The research is clear as day – while everyone’s obsessed with digital metrics and pretty pictures, the firms that actually grow are the ones who understand how to properly integrate print and digital in their marketing mix.
We need to talk about print marketing for law firms. And before you roll your eyes and mutter something about “digital transformation,” let us explain why this matters.
You see, print marketing for law firms isn’t just about slapping your logo on some fancy paper (though heaven knows enough firms do exactly that). It’s about understanding three fundamental principles:
- Market Orientation First, you need to understand who you’re actually talking to. Not who you think you’re talking to, not who you want to talk to, but who your actual clients are. Remember, your opinion about your firm is the least qualified one in the room.
- Strategic Implementation This isn’t about choosing between digital or print – that’s kindergarten thinking. It’s about deploying both in the appropriate mix. Sometimes that’s 70-30 print to digital, sometimes it’s 20-80. The ratio doesn’t matter – what matters is the strategic logic behind it.
- Distinctive Assets Your business cards, brochures, and other materials need to carry your distinctive assets – those codes that make you instantly recognisable. And no, your logo alone isn’t enough.
Now, let’s address the elephant in the room: cost. Yes, print costs more per unit than digital. But here’s what the digital evangelists won’t tell you – print has permanence. It sits on desks. It gets passed around. It has what we call presence-in-absence.
The research shows something fascinating: businesses that employ both print and digital marketing see significantly higher client/customer retention rates than those who go all-in on either approach alone. This isn’t just correlation – it’s causation.
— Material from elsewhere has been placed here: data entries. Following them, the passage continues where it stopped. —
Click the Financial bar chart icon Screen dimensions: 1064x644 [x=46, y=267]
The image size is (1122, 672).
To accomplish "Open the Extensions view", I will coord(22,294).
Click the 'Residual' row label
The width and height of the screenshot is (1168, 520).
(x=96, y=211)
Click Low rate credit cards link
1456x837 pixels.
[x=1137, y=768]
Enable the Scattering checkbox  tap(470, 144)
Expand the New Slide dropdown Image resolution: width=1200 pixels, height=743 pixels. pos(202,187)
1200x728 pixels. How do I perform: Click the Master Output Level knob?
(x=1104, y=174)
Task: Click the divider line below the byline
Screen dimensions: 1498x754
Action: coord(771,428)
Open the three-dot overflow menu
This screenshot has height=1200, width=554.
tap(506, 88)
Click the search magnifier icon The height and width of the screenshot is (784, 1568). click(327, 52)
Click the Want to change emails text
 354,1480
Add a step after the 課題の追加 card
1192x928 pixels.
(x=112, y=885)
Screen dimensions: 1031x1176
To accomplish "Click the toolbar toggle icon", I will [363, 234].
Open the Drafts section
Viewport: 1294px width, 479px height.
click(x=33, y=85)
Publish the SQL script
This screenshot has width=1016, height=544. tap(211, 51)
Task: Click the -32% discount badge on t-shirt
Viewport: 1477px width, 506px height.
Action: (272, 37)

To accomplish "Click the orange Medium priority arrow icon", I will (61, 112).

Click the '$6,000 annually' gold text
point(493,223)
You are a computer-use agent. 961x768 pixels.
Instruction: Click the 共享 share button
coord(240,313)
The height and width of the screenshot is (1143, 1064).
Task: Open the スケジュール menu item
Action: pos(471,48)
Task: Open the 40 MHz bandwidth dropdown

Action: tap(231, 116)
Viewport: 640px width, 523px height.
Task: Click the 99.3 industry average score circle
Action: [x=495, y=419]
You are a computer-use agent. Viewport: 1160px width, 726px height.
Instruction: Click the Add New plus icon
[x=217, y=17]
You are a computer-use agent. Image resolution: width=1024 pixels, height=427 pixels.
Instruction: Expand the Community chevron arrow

So what does this mean for your firm? It means you need to:
- Stop thinking in false dichotomies
- Start thinking in terms of appropriate mix
- Focus on distinctive assets across all media
- Remember that market orientation trumps personal preference
Let’s conclude with something that might seem controversial: The future of law firm marketing isn’t digital. It’s not print either. It’s both. The firms that understand this will be the ones still standing in five years’ time.